КТО БЫ НИ ОКАЗАЛ ПОДДЕРЖКУ ЭТИМ РОДИТЕЛЯМ, ВЫСТУПАЮЩИМ ПРОТИВ ТОГО, ЧТОБЫ ВСЕМОГУЩЕЕ ГОСУДАРСТВО ПЫТАЛОСЬ ВТОРГНУТЬСЯ В ИХ ЛИЧНУЮ ЖИЗНЬ, ВЫРЫВАЛО ИЗ ИХ РУК НЕСЧАСТНОГО МЛАДЕНЦА И ЛИШАЛО ИХ ПОСЛЕДНЕЙ НАДЕЖДЫ?
Кто из нас не стал бы до последнего вздоха сопротивляться попыткам правительства навредить ребенку и не сделал бы абсолютно все, что в его силах, чтобы попытаться отстоять его интересы?
Хотя все эти вопросы вполне разумны, ответить на них не так просто, как может показаться с первого взгляда. Для этого нам сначала нужно проанализировать предпосылки, на которых они основаны, и более внимательно ознакомиться с некоторыми сложными моментами права, медицины и морали, которые возникают, когда суды вмешиваются в жизнь ребенка. В делах Чарли и Альфи различные группы людей, преследующие свои собственные интересы, намеренно баламутили воду, что привело к фундаментальному и повсеместному искажению вопросов, о которых шла речь в данных делах. Как результат, у многих из нас сложилось совершенно ложное представление о происходящем, а наши искренние и сердечные намерения – подобно намерениям родителей – были присвоены и использованы для достижения скрытых политических целей.
Для начала нам следует разобраться с термином «наилучшие интересы»: когда мы поймем, как именно закон оперирует этим принципом – «наилучшие интересы ребенка», – нам будет гораздо проще понять, что же на самом деле произошло в делах Чарли и Альфи.
Принцип благополучия, или «наилучших интересов»
Сначала немного истории. Принципы юрисдикции судов по вопросам, связанным с благополучием детей, были разработаны судами в конце восемнадцатого и девятнадцатом веках (32). До этого правовая позиция, по сути, заключалась в том, что отец был за главного. Он был законным опекуном своих «законнорожденных» детей, в то время как родительские права матери ограничивались детьми, рожденными вне брака. Если ребенок оставался сиротой или каким-то иным образом лишался родителей, суды имели право взять ребенка под свое «попечительство», однако не играли никакой значимой роли в отношениях родителей и ребенка, пока не нарушался уголовный кодекс.
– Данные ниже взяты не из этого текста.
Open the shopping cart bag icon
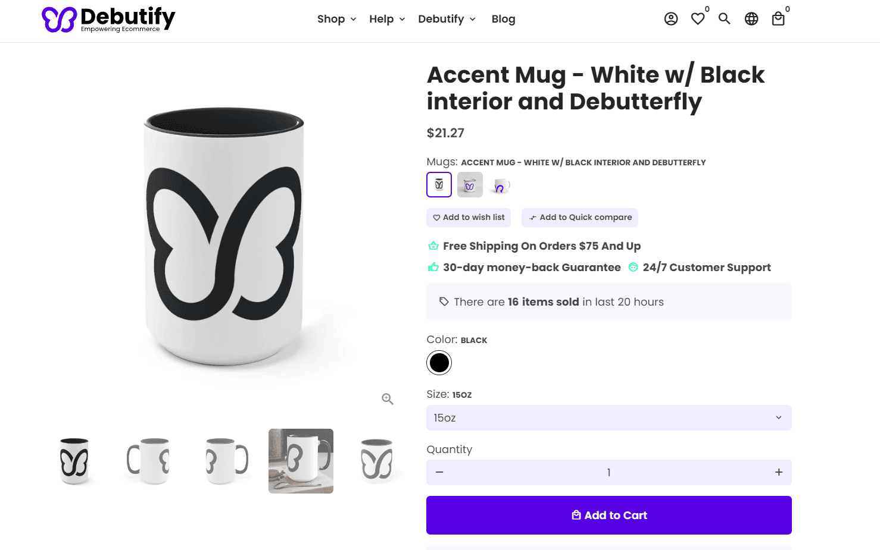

В конце восемнадцатого века Канцлерский суд (33) начал разрабатывать новый подход к рассмотрению дел, связанных с детьми, что совпало с растущим осознанием обществом того, что дети имеют свои собственные права, отличные от желаний и прихотей отца. Было признано, что дети нуждаются не только в защите уголовным законом от жестокого обращения и причинения вреда: в самых широких интересах общественности, чтобы дети получали образование, надлежащий уход и помощь, чтобы стать здоровыми и полезными членами общества. Из этого следовало, что иногда в интересах общества интересы ребенка должны отстаиваться в ущерб благополучию или желаниям родителей, хотя при этом делались серьезные оговорки, и в одном из дел суд заметил: «Отец, как правило, гораздо лучше суда знает, что лучше для его детей» (34).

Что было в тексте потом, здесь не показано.